Kamal Katkhouda

Aluminum-Based Rear-Side PVD Metallization for nPERT Silicon Solar Cells

This paper presents the results of a detailed study on Al-based physical vapor deposition metallization for the rear side of nPERT silicon solar cells. Pure Al is compared with a barrier metallization (Al-Si/Al or Ti/Al) in terms of spiking, contact formation and back-side reflection. A degradation of cell performance with pure Al rear-side metallization due to Al spiking after thermal annealing is observed. This can be avoided either by using a spiking barrier or by using a sufficiently deep doping profile. In addition, all metallization schemes have a sufficiently low specific contact resistance <;0.2 mΩ·cm2 on n+-Si with a sheet resistance of ~75 Ω/sq.

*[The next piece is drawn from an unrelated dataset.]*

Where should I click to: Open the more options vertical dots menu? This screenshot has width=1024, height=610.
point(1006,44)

Furthermore, the widely used front-side contact metal Ti leads to a significant short-circuit current density loss of more than 0.3 mA/cm2 when applied to the rear side of a silicon solar cell due to its low reflectivity of infrared wavelengths.

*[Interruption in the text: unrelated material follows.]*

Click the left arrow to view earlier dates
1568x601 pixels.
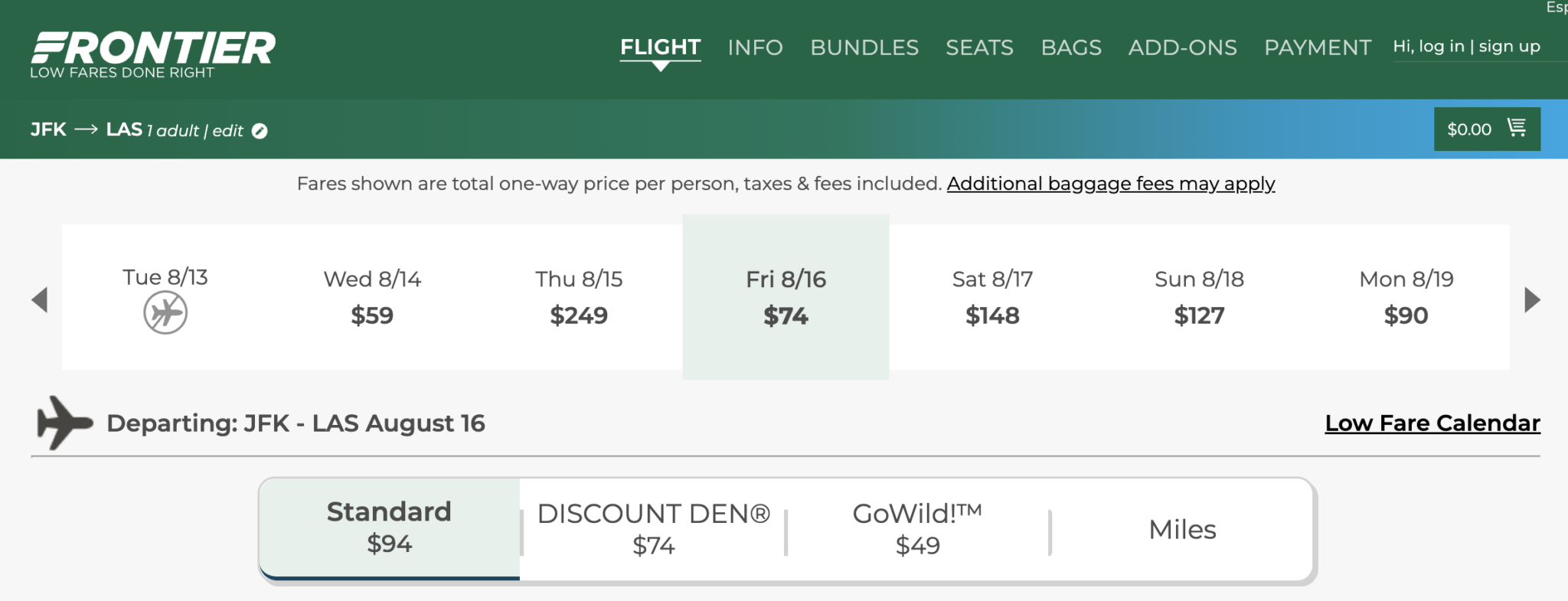coord(40,299)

Quick Determination of Specific Contact Resistance of Metal–Semiconductor Point Contacts on Highly Doped Silicon

This paper presents a characterization method to determine specific contact resistance of metal-semiconductor point contacts on a highly doped silicon. The method uses a symmetrically doped silicon wafer with full area contact on the front side and point contacts on the rear side. The specific contact resistance of point contacts is determined by measuring the resistance of the sample for various contact spacing values. The extraction of the specific contact resistance from the measured sample resistance is done by using a simplified analytical model, which is verified with time-intensive numerical 3-D device simulations. Furthermore, the specific contact resistance range that is detectible with this approach is investigated. In addition, the use of this method is tested for point contacts opened with laser ablation and metalized with physical vapor-deposited aluminum on two different phosphorous doping profiles. Finally, the results obtained by this method are verified with cell results of nPERT solar cells. The presented method can be applied to develop and control contact opening, metalization, and contact formation annealing processes for silicon solar cells with point contacts on highly doped regions, especially for the development in an industrial environment.